Votre EP Monolith a une année désormais, pensez-vous déjà à lui donner une suite ?
* Théophile : On est en plein dedans. On compose l'album qui est pas mal avancé, on commence à se projeter sur une date approximative de sortie qui serait l'automne 2020 en gros. 

Enregistré à la maison encore ?
* Clément : Mixé à la maison dans la Tannière. En fait ce n'est plus vraiment la maison, j'ai monté mon studio de real et de mix dans le centre ville. Pour enregistrer on cherche un super beau studio pour se faire plaisir et sortir de Toulouse. J'aimerai enregistrer un album de post-rock avec l'exigence acoustique et timbrale du jazz ou de la musique classique. Ça veut dire que pour ça, il faut des grandes pièces, de beaux micros et une belle console. C'est ce qu'on cherche en ce moment. 

Il y a une exigence musicale autour de la musique de Bruit ≤ ?
* Clément : Une exigence artistique autour du son du groupe, oui. Vu qu'on s'appelle Bruit ≤, si on a pas cette exigence autour du projet, il faut qu'on change de groupe. 

Les influences de Bruit ≤ sont multiples.
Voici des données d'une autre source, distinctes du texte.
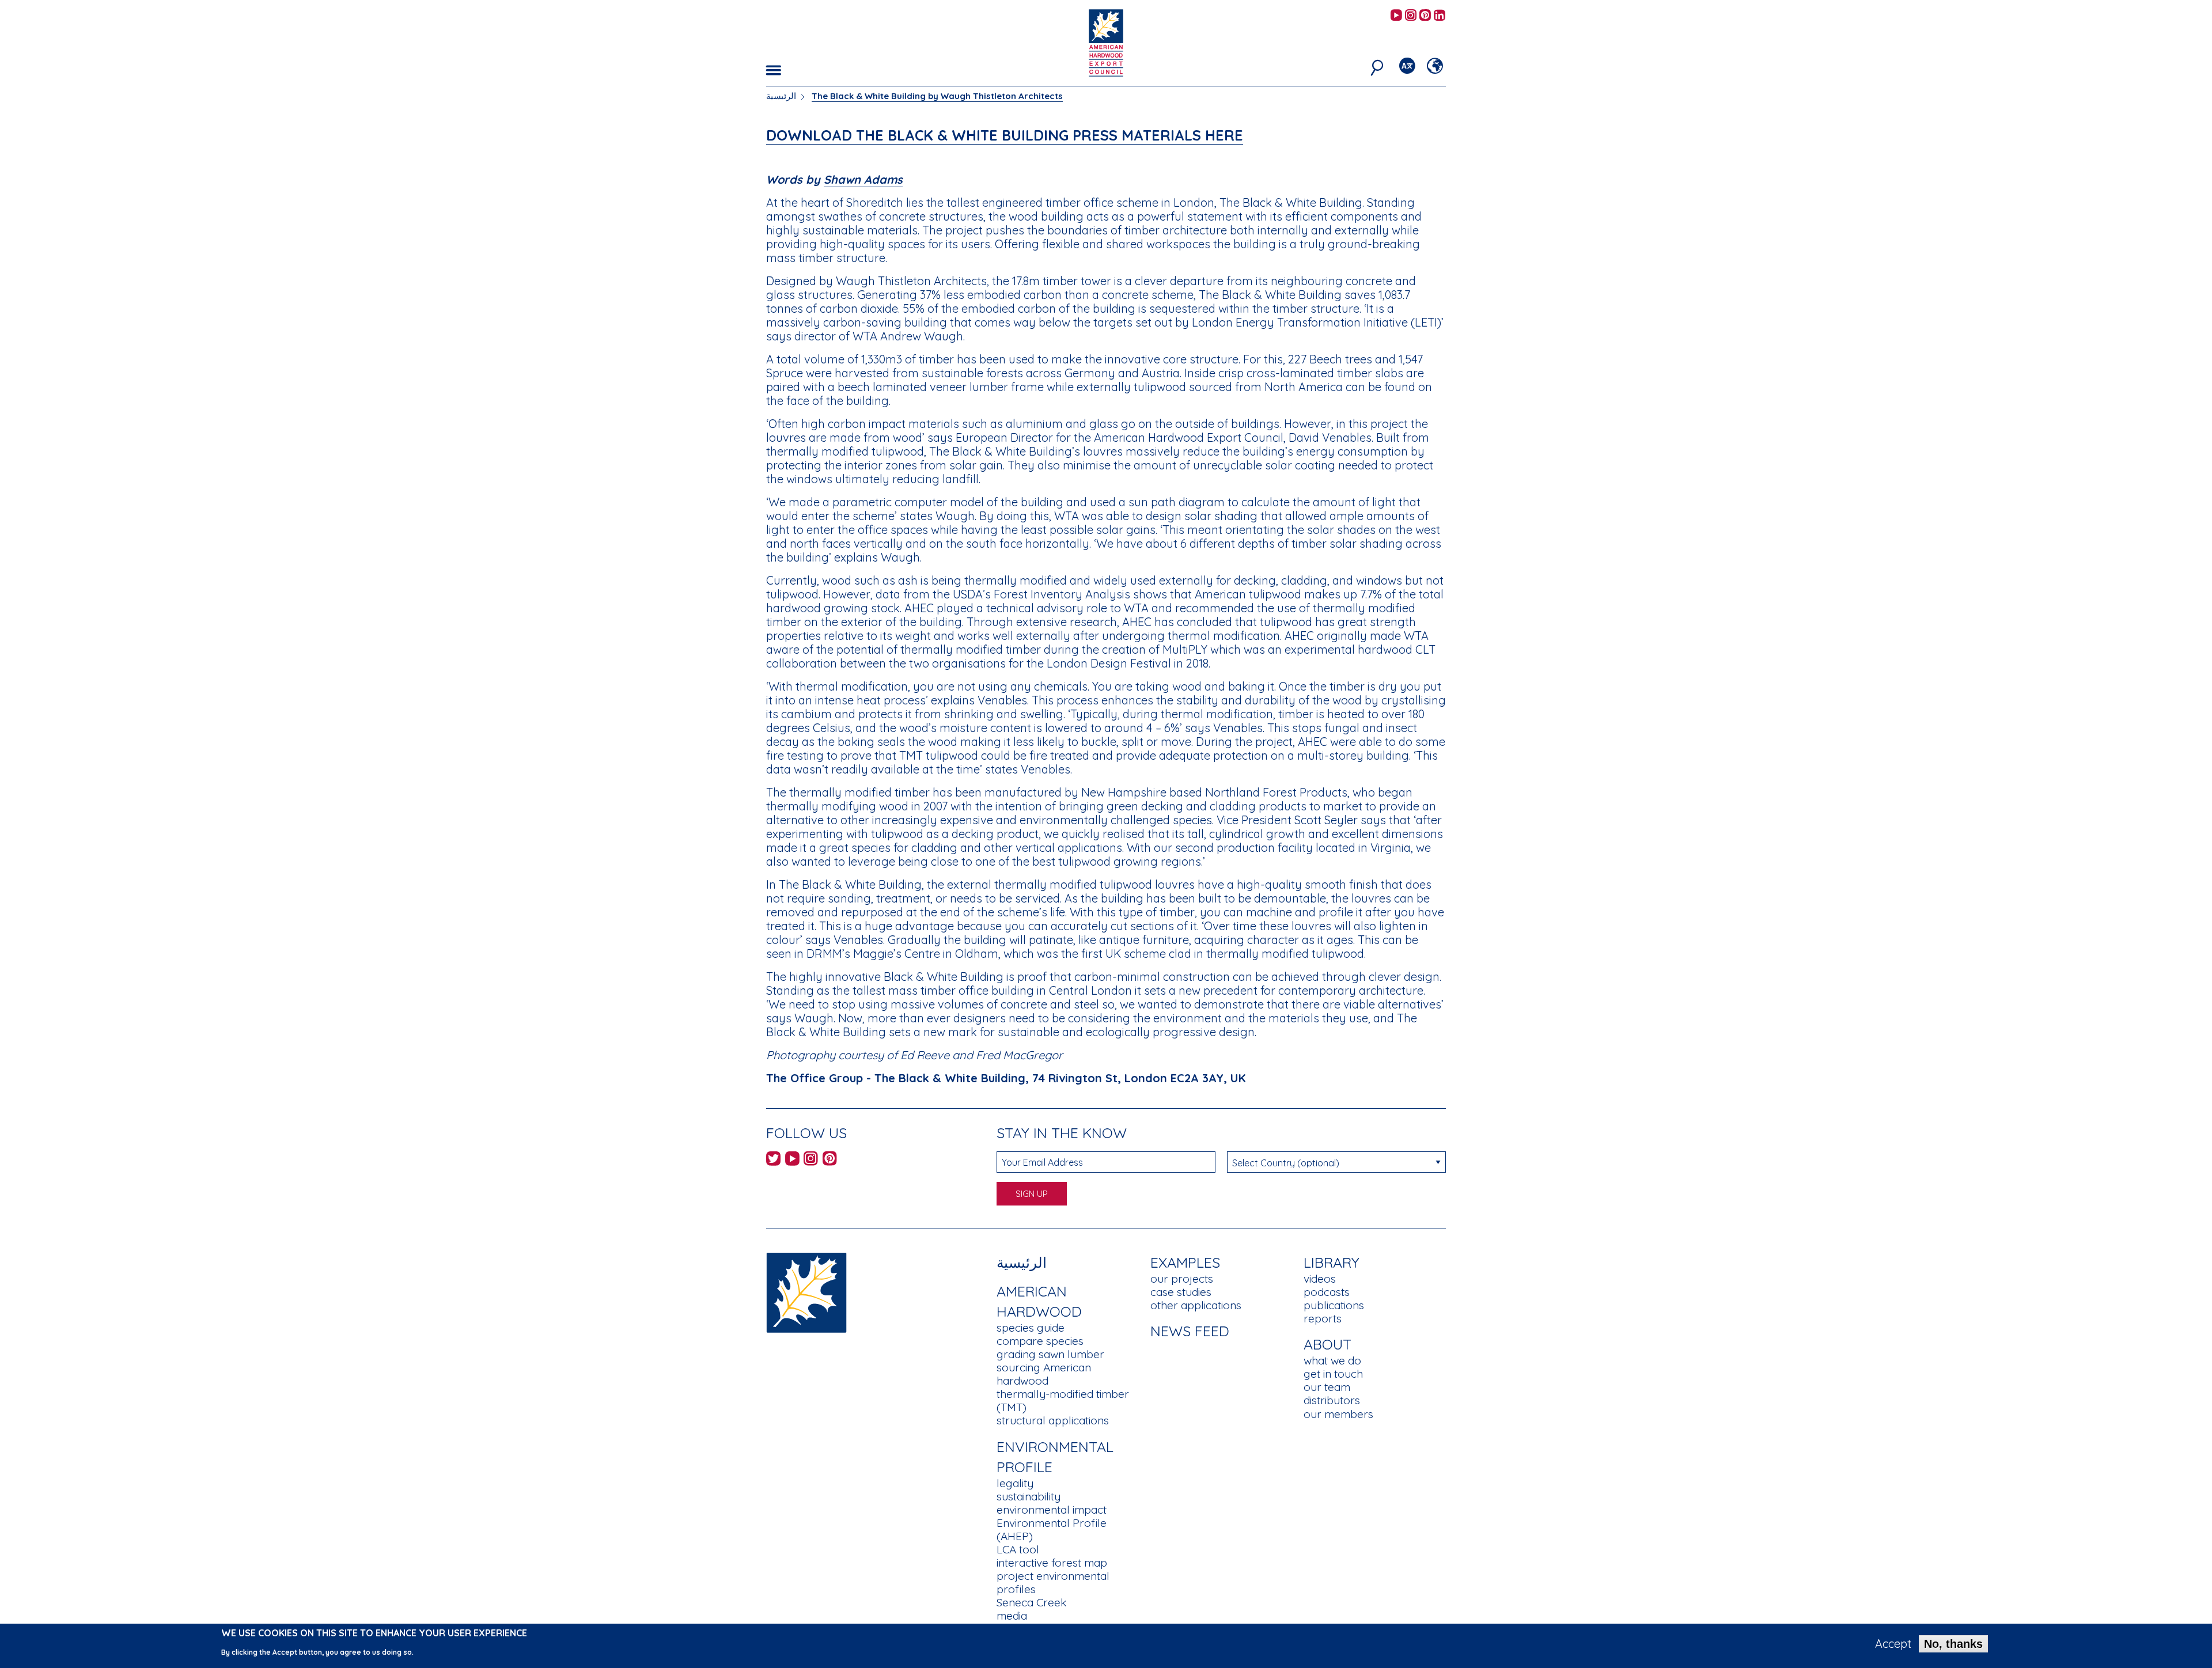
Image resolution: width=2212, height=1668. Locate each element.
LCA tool (1018, 1549)
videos (1320, 1279)
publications (1334, 1305)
On entend du post-rock dans votre musique mais aussi de la musique classique, de l'électro...
* Damien (batterie) : Pour Clément et Théophile, c'est plutôt du post-rock... Moi je suis orienté jazz et les musiques électroniques. Pour donner deux influences majeures c'est Aphex Twin et Mark Guiliana.
* Luc (violoncelle) : Pour moi c'est principalement la musique contemporaine.
* Damien : Tous les quatre, on a du mal à donner une étiquette musicale au projet. On a donné l'étiquette post-rock pour cibler un certain public. Mais Bruit est plus large que le "simple" post-rock. C'est une vraie fusion d'esthétique musicale. On va du post-rock à la musique classique - contemporaine, ainsi que des choses plus lourdes comme le doom gaze. Il y a aussi des musiques électroniques que j'amène en tant que batteur. Ce sont des boucles répétitives avec peu de variations. Mais c'est un projet dans lequel on écrit beaucoup et ça explique les longs formats pour pouvoir faire évoluer notre musique. 
* Luc : J'ai des goûts musicaux assez proche de ceux de Clément. On a fait le conservatoire ensemble en classique. Je pense que c'est là où on se rapproche. Aussi, on écoute tous les quatre ce qu'on appelle de l'alternatif : Radiohead, James Blake... 

[INTERVIEW] BRUIT ≤

Du post-rock aussi ?
* Luc : J'en écoute peu par rapport aux trois autres membres du groupe ! Je découvre ce style progressivement. Je suis plutôt dans le milieu rock et électro. Je suis surtout là pour le live, j'ai pas encore cette touche de création dans Bruit ≤. Mais ça venir graduellement, je suis tout nouveau dans le groupe !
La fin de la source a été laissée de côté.